That's not enough activity to get excited about!


----------



## Fotografer

It's prep.


----------



## Kyll.Ing.

Grass growing in the foundation pit is usually a bad sign. It means that something, at some point, was heavily delayed.

When shrubs grows in the foundation pit, things really must have stood still for a while.

But when the foundation pit is in a _desert_, and you _still_ get shrubs growing there, you've gone into a new realm of construction delays.

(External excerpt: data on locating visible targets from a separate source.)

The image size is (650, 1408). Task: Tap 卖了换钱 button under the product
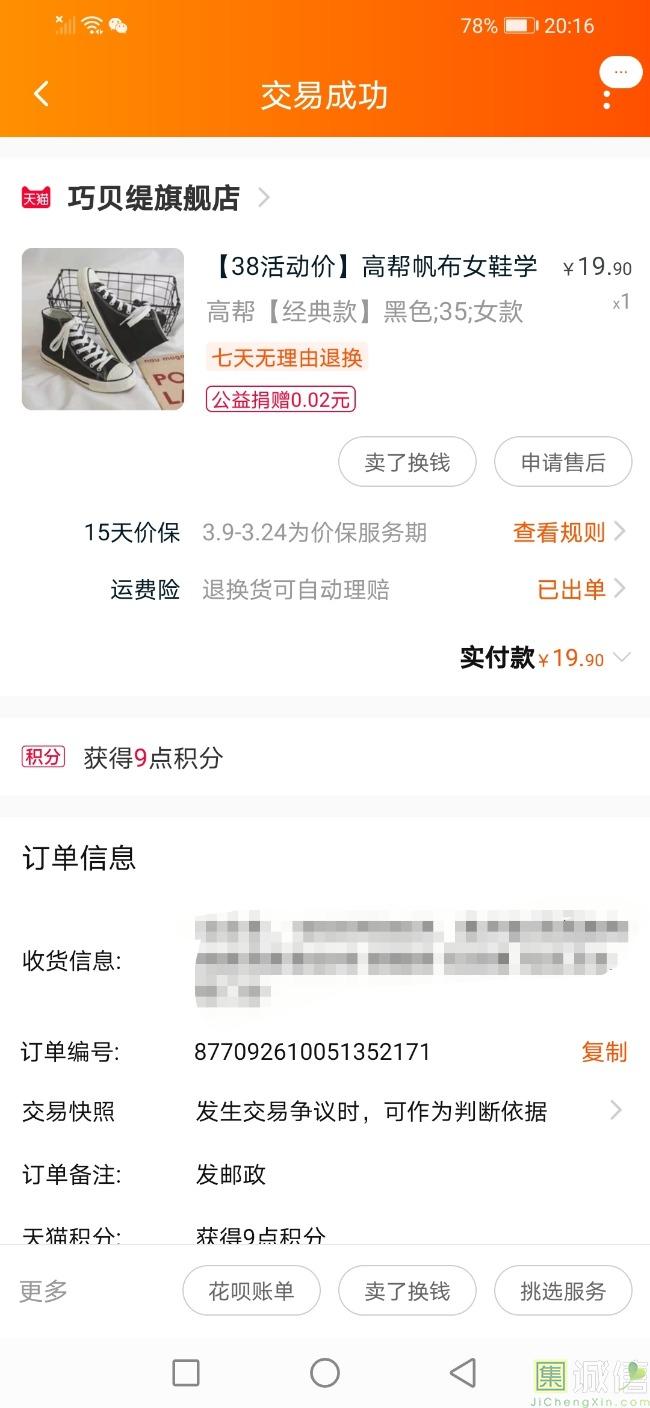pos(407,462)
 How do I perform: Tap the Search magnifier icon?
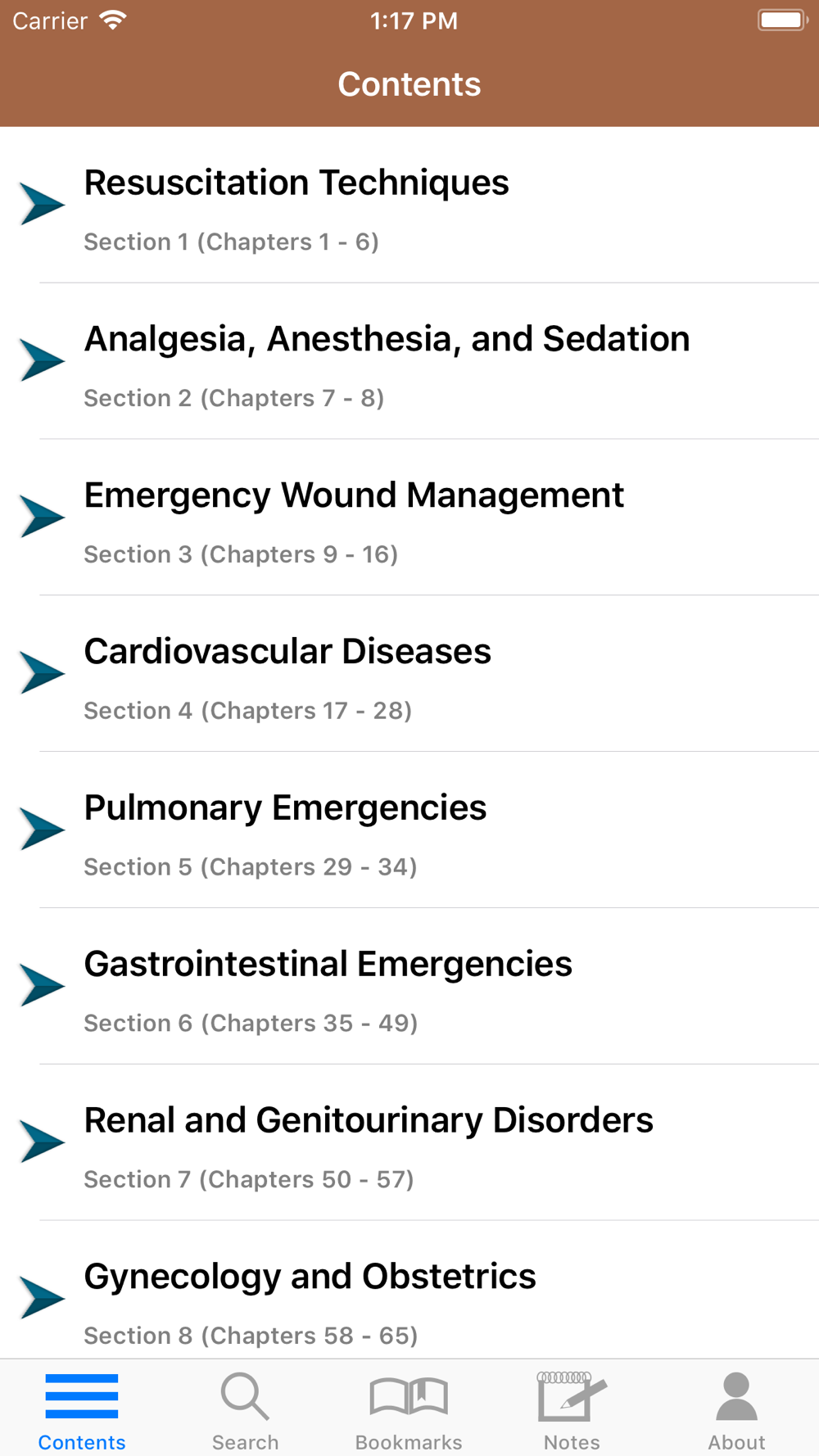tap(245, 1397)
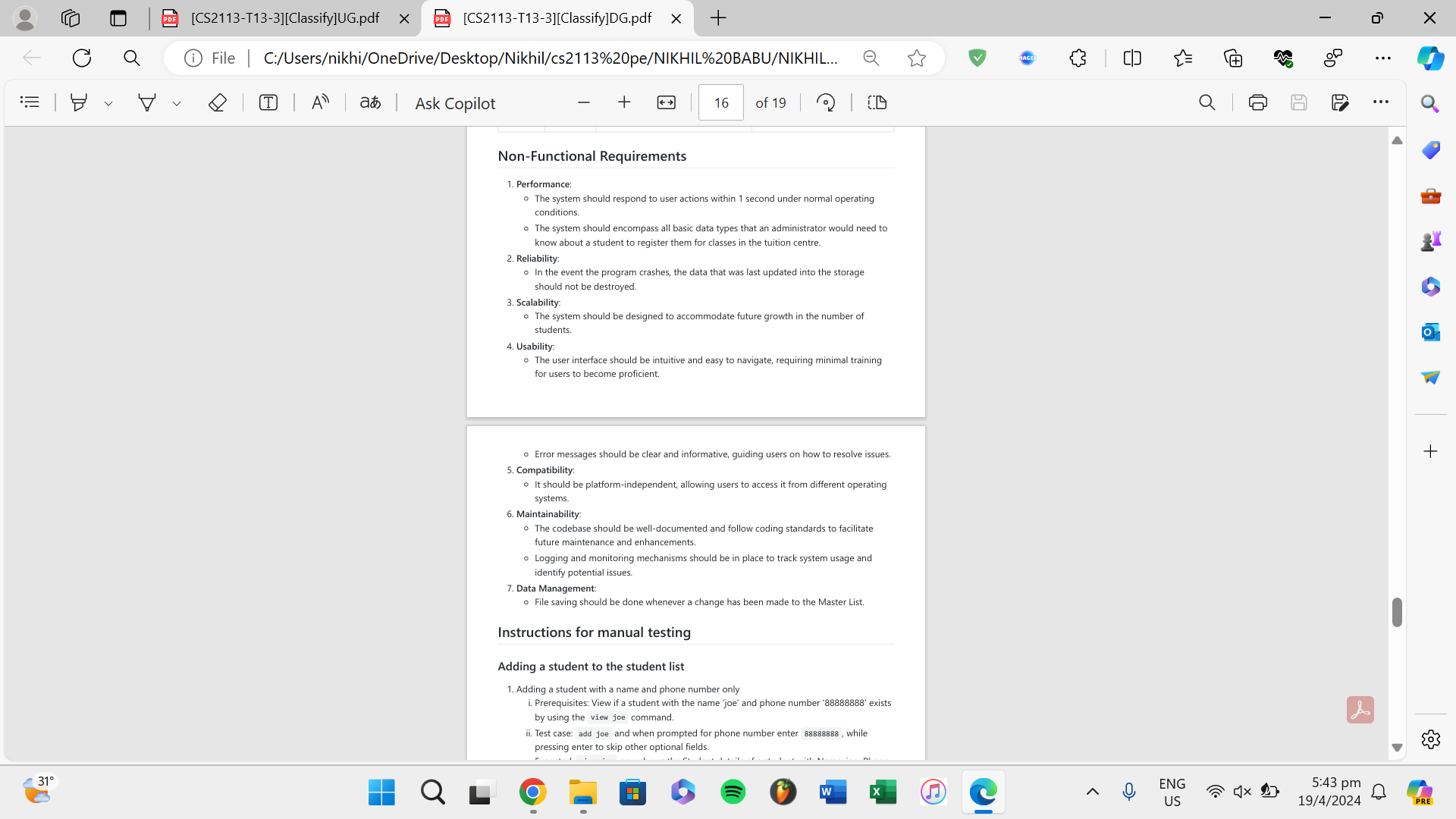Toggle Split screen in browser toolbar
Viewport: 1456px width, 819px height.
(x=1132, y=58)
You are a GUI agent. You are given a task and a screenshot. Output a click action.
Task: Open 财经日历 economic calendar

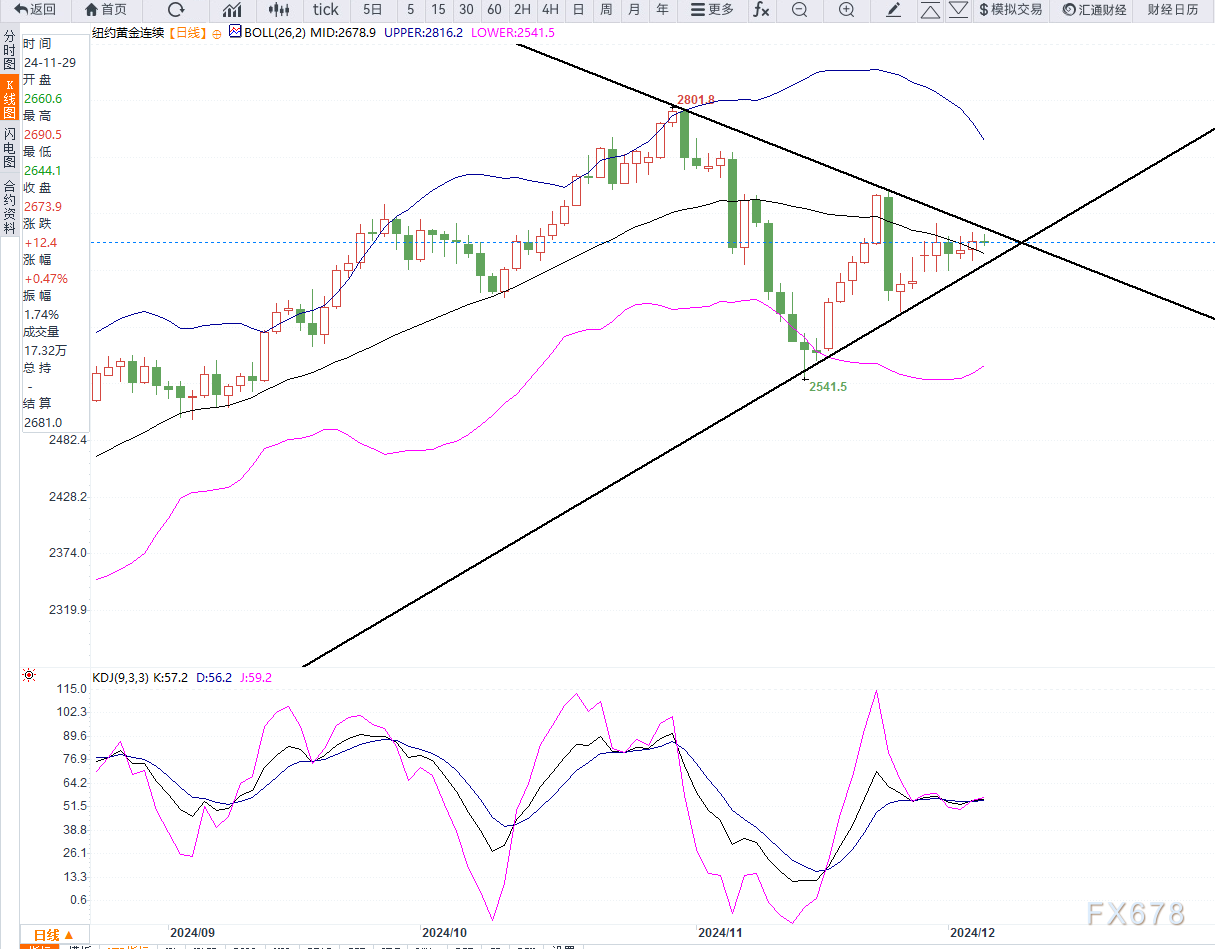[1172, 10]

(that being said, shrubbery would probably have better growing conditions inside the pit than outside it - more shade and higher groundwater table relative to ground level)


----------



## Dubai Skyscraper

^^
It's no secret that nothing happened on site for many months. Personally I'm more curious for why they have started a second round of soil testing? Did they not finish the first one or did they realitze they need more data? :dunno:


----------



## Gabriel900

Dubai Skyscraper said:


> ^^
> It's no secret that nothing happened on site for many months. Personally I'm more curious for why they have started a second round of soil testing? Did they not finish the first one or did they realitze they need more data? :dunno:


I personally think there will be a redesign and a rename for the whole project! It's very weird indeed


----------



## ballom

AP Design said:


> For UAE climate, it's a wrong design. Sloped surfaces get dirty in a matter of days there, not months. But it takes months to clean such tower. Practically, this design is doomed to be dirty all the time. It has no chance to be looking clean even once in a lifetime.
> 
> And especially in case if it gets such dark windows as proposed on the renders/models, it will be twice as terrible. Black makes the dust visible as a thick layer of dirt.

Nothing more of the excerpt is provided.